Labor Rally to Protect Strikers on Feb. 28 in Olympia

February 22, 2024

via the Stand: All union members and supporters are urged to attend a Labor Rally to Protect Striking Workers on Wednesday, Feb. 28 at noon on the State Capitol Steps in Olympia. Participants will be standing together to support HB 1893, which would allow striking workers to access limited Unemployment Insurance benefits. This bill has passed the Washington State House of Representatives but has yet to get a vote in the State Senate.

TAKE A STAND — RSVP today to attend this important rally to send a message to state senators that we want them to vote YES on HB 1893! Participants will begin gathering on the Capitol Steps at about 11 a.m. and a brief program will start at noon. Talk to your Local Union about participating to make sure your Union is represented! Wear your Union colors and work gear, and bring Union signs and banners. Download and share this flyer to help spread the word.

Without HB 1893, intransigent employers can use the threat of evictions, repossessions, and other extreme economic hardships as a bargaining strategy. In particular, this harms low-wage workers who can never afford to exercise their right to withhold their labor.

If HB 1893 is approved, Washington would join New York, New Jersey and Maine in allowing striking workers access to this critical safety net. This would help level the playing field, discourage extreme economic hardship as an employer bargaining strategy, and promote good-faith contract negotiations.

Under HB 1893 as approved by the House, workers on strike would have a 14-day waiting period before they could apply for unemployment benefits, which would be limited to four weeks. Now, even with its limitations on benefits, lobbying groups representing some of the biggest corporations in Washington are fighting hard to kill this bill. They don’t want striking workers to have any lifeline at all.

HB 1893 is a priority bill for the Washington State Labor Council, AFL-CIO and its affiliated unions. Here are some excerpts from the WSLC’s fact-sheet in support of its passage:

●  Employers’ refusal to negotiate is a feature of their bargaining strategy, not a bug.
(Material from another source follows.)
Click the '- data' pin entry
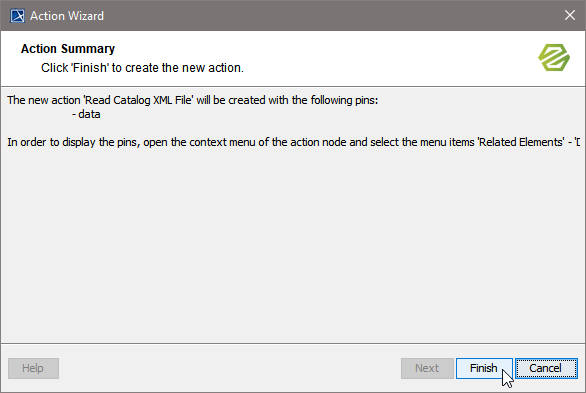586x393 pixels. pyautogui.click(x=86, y=114)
In the recent strike by entertainment industry writers, a studio executive made their strategy clear: “Allow things to drag on until union members start losing their apartments and losing their houses.” It is reprehensible that employers build their bargaining strategy around the evictions of employees’ families.
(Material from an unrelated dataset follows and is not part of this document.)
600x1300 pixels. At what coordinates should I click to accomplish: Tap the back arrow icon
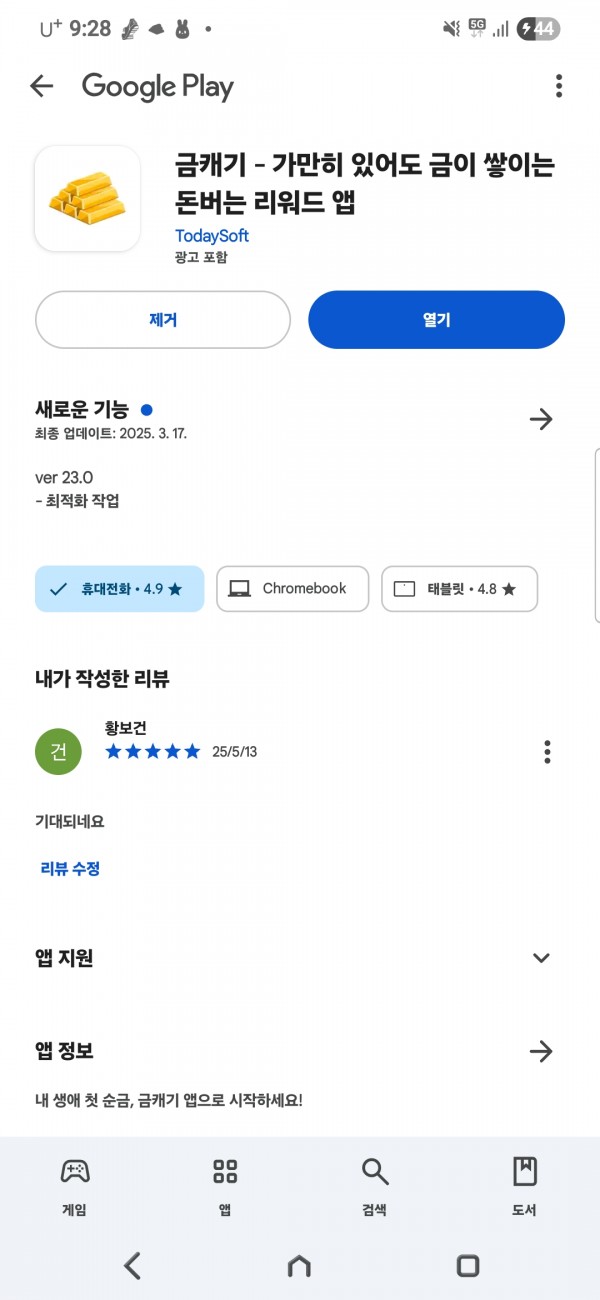tap(42, 86)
  • Strikes lasting more than two weeks are rare. BLS data shows only three major strikes since 2009 lasting more than two weeks which could qualify under this bill. Strikes are a last resort, and no one goes on strike lightly. Strikes can also impact earned retirement benefits, health insurance, and prescription drug coverage. Unemployment is a partial wage replacement, and employers are always better able to weather a strike than the workers.
  • Washington’s unemployment trust fund is in good shape. We have carefully stewarded our trust fund and, unlike other states, did not take out a loan for UI during the pandemic. ESD estimates that this would lead to less than a 1% increase in UI claims during months when a qualifying strike occurs.
  • It’s cruel to allow workers exercising their right to strike to go hungry, bankrupt, or lose their homes because they are temporarily out of work. And it’s cynical to believe that allowing workers to access unemployment benefits will encourage them to go on strike. Workers do not decide to go on strike lightly. When they do, unemployment insurance will simply help their families survive. Only a fair contract can help them thrive.